Recorded data —
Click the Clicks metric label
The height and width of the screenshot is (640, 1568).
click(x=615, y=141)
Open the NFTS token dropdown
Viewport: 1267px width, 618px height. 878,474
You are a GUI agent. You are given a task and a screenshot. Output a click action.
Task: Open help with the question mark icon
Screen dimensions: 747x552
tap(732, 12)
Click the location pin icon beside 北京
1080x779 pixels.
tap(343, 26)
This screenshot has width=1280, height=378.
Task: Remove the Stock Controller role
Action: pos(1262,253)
==
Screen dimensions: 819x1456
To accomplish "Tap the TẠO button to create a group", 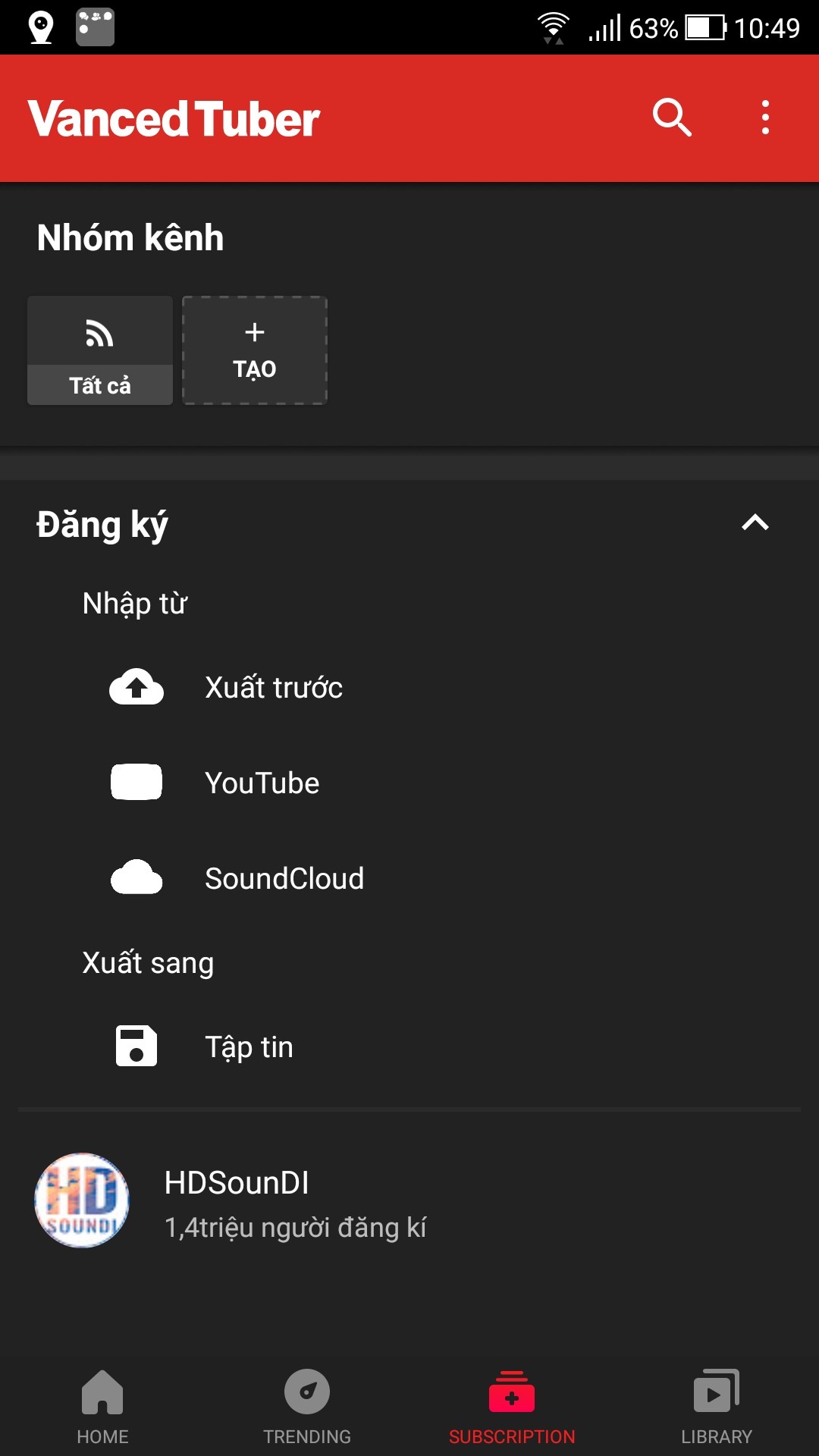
==
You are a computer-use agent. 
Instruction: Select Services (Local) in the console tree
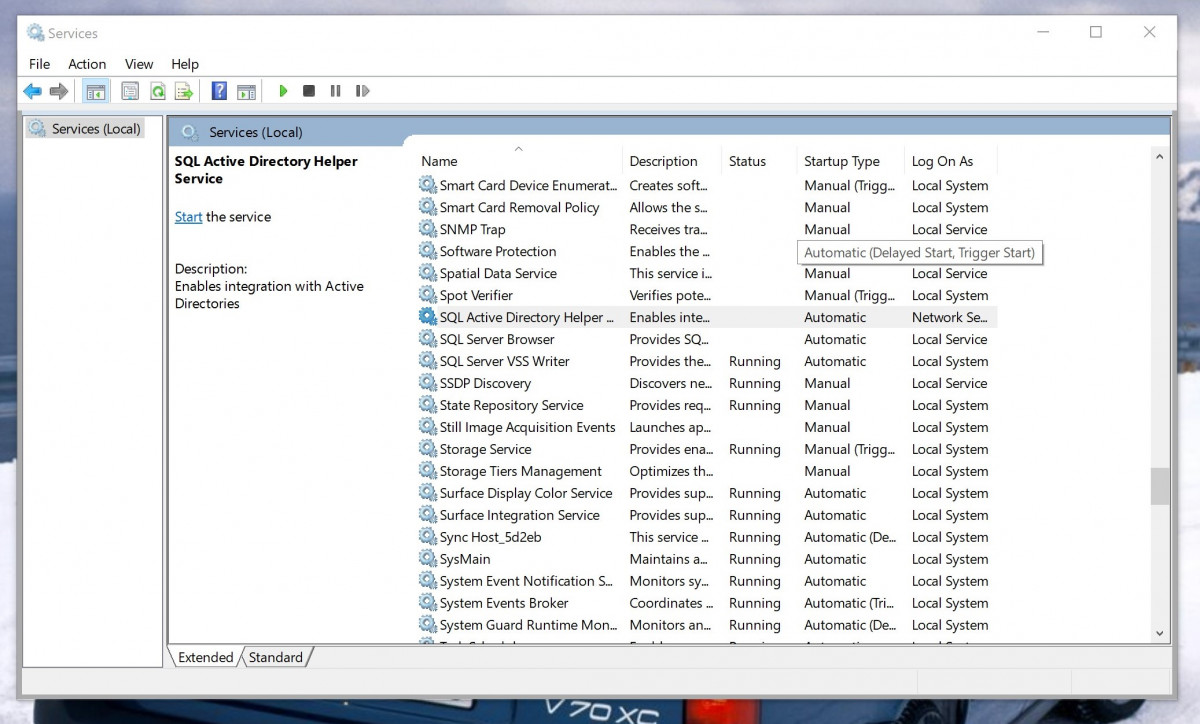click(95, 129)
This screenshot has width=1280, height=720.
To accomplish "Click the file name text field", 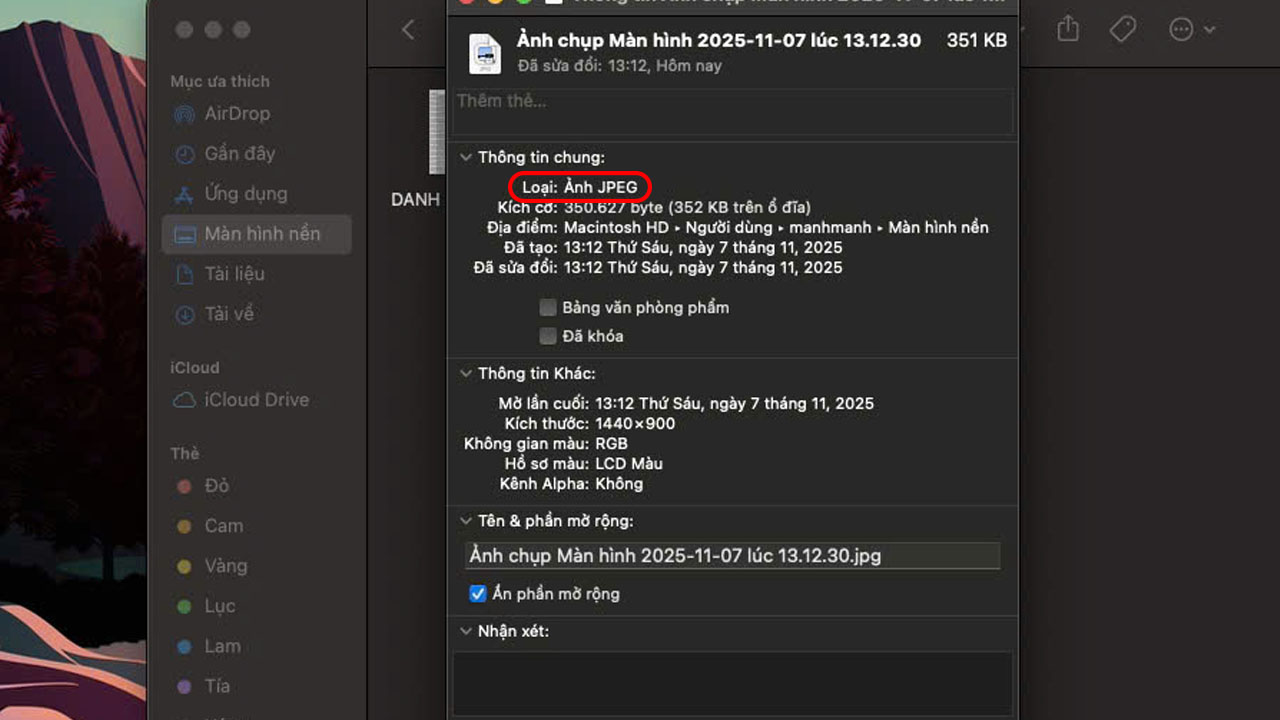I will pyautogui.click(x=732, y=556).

Your task — What lines in the data hold the word "agent"? Return them.

Your response —
You are a GUI agent. You are given a task and a screenshot. Output a click action.
You are a computer-use agent. 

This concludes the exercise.